Unsere Stimmung kippte aber rasch, als der Gegner in der zweiten Hälfte besser aus der Kabine kam und der Brasilianer Fernando Boldrin das Spiel im Alleingang drehte. Zum Glück waren die Reaktionen von Bogdan nur oraler Natur, was meine Nachbarn an meine Tür trieb, die meinten, man sollte seinen Mund mal mit Natronlauge spülen. Auf meine Nachfrage, ob Vodka die selbe Wirkung hätte, ließen sie sich zum Glück wieder abwimmeln, es ging doch nicht über nervtötende und geräuschempfindliche Nachbarn, schon gar nicht um 22 Uhr unter Tags. Zum Glück konnte unser Wechselstürmer Gabriel Iancu noch den Ausgleich erzielen, was aber nicht reichte, um vor den letzten 3 Spielen die Tabellenführung zu erobern. Bogdan ließ mich danach alleine, torkelte, die fast leere Vodkaflasche in der Hand die Stiegen hinab und ieß die Tür unten ins Schloss knallen.
Am nächsten Tag kamen wir mit unseren Geburtstagsvorbereitungen weiter voran und waren uns auch einig, dass wir in einem Club in der Nähe des Stadions feiern wollten. Dieser Club war bekannt für die Fans von Steaua und als Spieler würde ich vielleicht sogar einen guten Preis bekommen. Allerdings war es fraglich, ob wir die Zusage für weit mehr als 50 Personen bekommen würden. Ich wollte mich dazu mal die Tage mit dem Klubbesitzer in Verbindung setzen.

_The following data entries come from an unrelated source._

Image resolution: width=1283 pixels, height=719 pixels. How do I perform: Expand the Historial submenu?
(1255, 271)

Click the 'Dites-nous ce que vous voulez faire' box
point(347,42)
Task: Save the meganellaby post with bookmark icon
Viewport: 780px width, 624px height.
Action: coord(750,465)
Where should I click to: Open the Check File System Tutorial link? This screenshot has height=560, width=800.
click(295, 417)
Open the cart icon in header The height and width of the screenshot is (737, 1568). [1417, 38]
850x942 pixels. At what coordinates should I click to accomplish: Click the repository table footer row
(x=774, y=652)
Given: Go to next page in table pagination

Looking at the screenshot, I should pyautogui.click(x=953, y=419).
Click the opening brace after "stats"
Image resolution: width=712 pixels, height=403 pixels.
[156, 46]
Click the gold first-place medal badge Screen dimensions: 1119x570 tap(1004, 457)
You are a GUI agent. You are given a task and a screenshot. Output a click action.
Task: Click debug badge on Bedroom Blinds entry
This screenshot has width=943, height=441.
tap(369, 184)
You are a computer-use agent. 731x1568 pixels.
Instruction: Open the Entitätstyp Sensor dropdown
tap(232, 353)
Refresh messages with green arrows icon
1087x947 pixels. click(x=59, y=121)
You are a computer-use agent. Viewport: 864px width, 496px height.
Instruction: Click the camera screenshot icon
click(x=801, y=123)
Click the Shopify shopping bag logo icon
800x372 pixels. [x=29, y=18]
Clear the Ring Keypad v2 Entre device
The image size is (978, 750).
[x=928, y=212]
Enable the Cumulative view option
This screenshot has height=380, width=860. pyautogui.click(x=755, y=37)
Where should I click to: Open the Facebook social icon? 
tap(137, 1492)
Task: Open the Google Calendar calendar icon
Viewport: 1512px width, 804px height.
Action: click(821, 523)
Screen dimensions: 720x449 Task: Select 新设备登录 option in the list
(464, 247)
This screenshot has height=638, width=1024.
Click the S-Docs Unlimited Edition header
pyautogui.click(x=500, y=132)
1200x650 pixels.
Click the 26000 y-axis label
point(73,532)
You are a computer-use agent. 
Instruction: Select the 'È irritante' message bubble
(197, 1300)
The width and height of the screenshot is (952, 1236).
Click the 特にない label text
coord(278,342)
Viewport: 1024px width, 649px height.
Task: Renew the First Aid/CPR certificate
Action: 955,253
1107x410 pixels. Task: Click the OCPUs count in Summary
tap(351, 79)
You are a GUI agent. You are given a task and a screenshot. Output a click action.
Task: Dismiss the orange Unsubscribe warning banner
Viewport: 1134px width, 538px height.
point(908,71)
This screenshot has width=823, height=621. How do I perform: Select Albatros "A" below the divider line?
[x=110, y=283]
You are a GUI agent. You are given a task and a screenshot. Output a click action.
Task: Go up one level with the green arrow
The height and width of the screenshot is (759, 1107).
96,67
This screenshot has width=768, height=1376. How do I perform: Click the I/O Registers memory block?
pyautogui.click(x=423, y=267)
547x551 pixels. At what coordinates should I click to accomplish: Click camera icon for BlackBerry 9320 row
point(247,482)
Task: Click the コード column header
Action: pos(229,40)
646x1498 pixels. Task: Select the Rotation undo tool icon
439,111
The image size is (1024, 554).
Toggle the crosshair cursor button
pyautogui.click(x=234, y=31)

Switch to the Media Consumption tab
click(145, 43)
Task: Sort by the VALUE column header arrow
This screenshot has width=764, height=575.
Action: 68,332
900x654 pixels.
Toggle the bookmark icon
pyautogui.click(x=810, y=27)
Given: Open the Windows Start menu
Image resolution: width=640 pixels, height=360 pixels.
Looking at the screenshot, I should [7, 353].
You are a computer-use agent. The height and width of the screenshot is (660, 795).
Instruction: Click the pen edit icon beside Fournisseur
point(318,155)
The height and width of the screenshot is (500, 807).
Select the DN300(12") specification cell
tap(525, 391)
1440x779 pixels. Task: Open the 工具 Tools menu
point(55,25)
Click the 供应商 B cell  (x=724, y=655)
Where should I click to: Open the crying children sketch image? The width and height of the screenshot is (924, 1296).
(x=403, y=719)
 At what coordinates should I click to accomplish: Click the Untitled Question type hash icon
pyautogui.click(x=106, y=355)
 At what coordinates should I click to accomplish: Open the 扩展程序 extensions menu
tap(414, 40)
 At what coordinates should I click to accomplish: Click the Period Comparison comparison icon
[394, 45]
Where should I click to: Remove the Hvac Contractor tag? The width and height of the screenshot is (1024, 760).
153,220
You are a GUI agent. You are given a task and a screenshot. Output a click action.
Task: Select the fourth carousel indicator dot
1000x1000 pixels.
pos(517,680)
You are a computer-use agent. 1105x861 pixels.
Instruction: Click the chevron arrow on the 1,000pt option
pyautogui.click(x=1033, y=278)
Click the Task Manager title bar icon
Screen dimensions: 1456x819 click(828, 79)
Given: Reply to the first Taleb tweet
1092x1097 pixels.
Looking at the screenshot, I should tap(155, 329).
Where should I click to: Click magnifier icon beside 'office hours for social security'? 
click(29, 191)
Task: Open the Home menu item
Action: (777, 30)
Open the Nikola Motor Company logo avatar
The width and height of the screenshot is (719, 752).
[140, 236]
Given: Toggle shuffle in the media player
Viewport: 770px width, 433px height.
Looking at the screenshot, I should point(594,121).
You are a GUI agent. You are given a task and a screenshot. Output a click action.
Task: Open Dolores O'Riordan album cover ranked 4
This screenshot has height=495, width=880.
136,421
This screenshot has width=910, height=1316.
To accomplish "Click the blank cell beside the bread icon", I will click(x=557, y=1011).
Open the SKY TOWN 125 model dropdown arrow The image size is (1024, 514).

Währenddessen brachte ich die, sagen wir einmal Beziehung, mit Ioana auf ein höheres Level, zumeist bestanden unsere Abende aus Herummachen, fummeln und anschließend Sex, bevor sie sich spät noch aus dem Staub machte. Doch diesmal hatte ich sie in ein edles Restaurant eingeladen, das sollte für den miesen Krankenhauskaffee entschädigen, anschließend ging es heim und wir kuschelten uns aneinander, während wir zusammen einen dieser schier unendlichen Liebesfilme anschauten. Zugeben, sie schaute, ich konnte aber währenddessen ungestört mit Bogdan über die Partie schreiben, die Liste stand soweit, es wurde 83 Personen, davon alle aus der Mannschaft, meine und Bogdans Freunde, Ioana und ein paar Leute, die für die Stimmung verantwortlich waren, Bogdan kannte sie nur flüchtig. Ioana bekam natürlich mit, das der Film mich kaum interessierte. Welchen Mann würde sowas denn auch interessieren, wenn nicht mindestens einer gekillt wurde, oder zumindest ein Tor fallen würde. Sie war mir aber nicht böse und lotste mich mit der Hand langsam in Richtung Schlafzimmer. Zugegeben, dieser Teil war wieder wie sonst auch, aber ich konnte sie überreden, über Nacht zu bleiben.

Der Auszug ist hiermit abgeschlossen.